Captain Foss grew up on the water in South Freeport, Maine. Always fascinated by boats, he worked at the local boatyard during breaks at Bowdoin College where he competed on the sailing team. After graduation John spent a summer sailing as deckhand and sometimes mate on the Schooner  Adventure out of Camden. He was sworn into the Coast Guard in Rockland, rowing ashore from the schooner in a dory.

John served as a deck officer on weather cutters, visiting such far away ports as New Orleans and Cuba in the summer and Newfoundland in the winter.  

Carol Less

Always fascinated by historic preservation and maritime history, John’s career as a windjammer captain started in 1973, when he found the Lewis R. French in Lubec, the last Maine-built schooner from the 19th century. Over the better part of the next three years Captain John rebuilt and restored the Lewis R. French, removing the gear and rig, replacing frames, planking, and decking, building new masts, and recommissioning the windjammer from a coasting vessel to a passenger-carrying windjammer for sailing trips along the Maine coast. 

As if one rebuilding project wasn’t enough, during this time John joined forces with friends and fellow windjammer captains, Doug and Linda Lee (formerly captains of Schooner Heritage, and the 2020 Lifetime Appreciation recipients) to create the North End Shipyard on Rockland Harbor. Together, the team restored the marine railway that local windjammers still use annually for spring hauling and inspection. The French was the first vessel hauled out for rebuilding at the North End Shipyard. Through her rebuilding process in partnership with Doug and Linda Lee, the French once again became a working sailing vessel.
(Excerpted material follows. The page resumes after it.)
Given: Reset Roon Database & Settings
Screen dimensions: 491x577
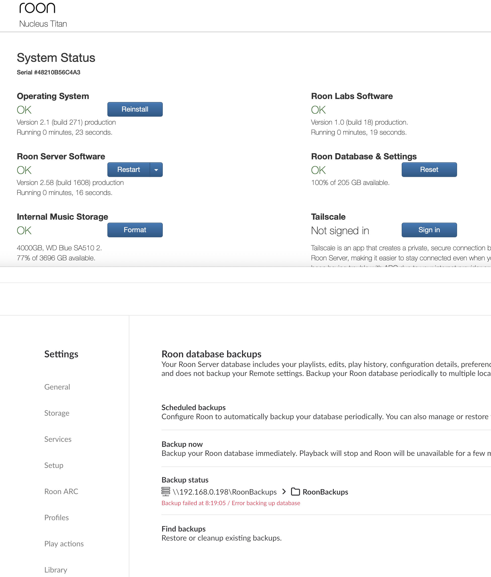Looking at the screenshot, I should click(x=429, y=170).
After ten seasons operating sailing trips on Penobscot Bay aboard the Lewis R. French, the lure of restoration kept John on the lookout for new projects.  In 1984, Captain John bought the American Eagle, the last fishing schooner built in Gloucester, MA. Pretty much down at the heels after 53 years of hard work, the American Eagle made it to the North End Shipyard and over the next two years, John joined forces with five other schooner captains to completely restore her.  Three weeks into her first season the American Eagle participated in “A Salute to Liberty” in New York Harbor.  In 1991 she was named a National Historic Landmark.

One of the things Captain John loved most about being a windjammer captain was providing a sense of place for a new group of guests each trip throughout the season, He made longer adventures to Nova Scotia, New Brunswick, Mystic Seaport, and Tall Ship Festivals in New York, Boston, and Portland. As a testimony to his love of maritime history, Captain John carried a full library of hundreds of books on board the American Eagle about Maine and maritime stories. One of the signature features of a cruise aboard the American Eagle was John’s bedtime stories where he entertained guests of all ages.  Many an American Eagle passenger has shared that this single feature was their favorite part of the cruise.

Skip Brown

You can still find Captain Foss at Northend Shipyard, tinkering on his own boat projects, maintaining the shipyard’s equipment and visiting with the captains and crews that come to the Shipyard to maintain their own vessels. He will be missed on the water but his legacy live on.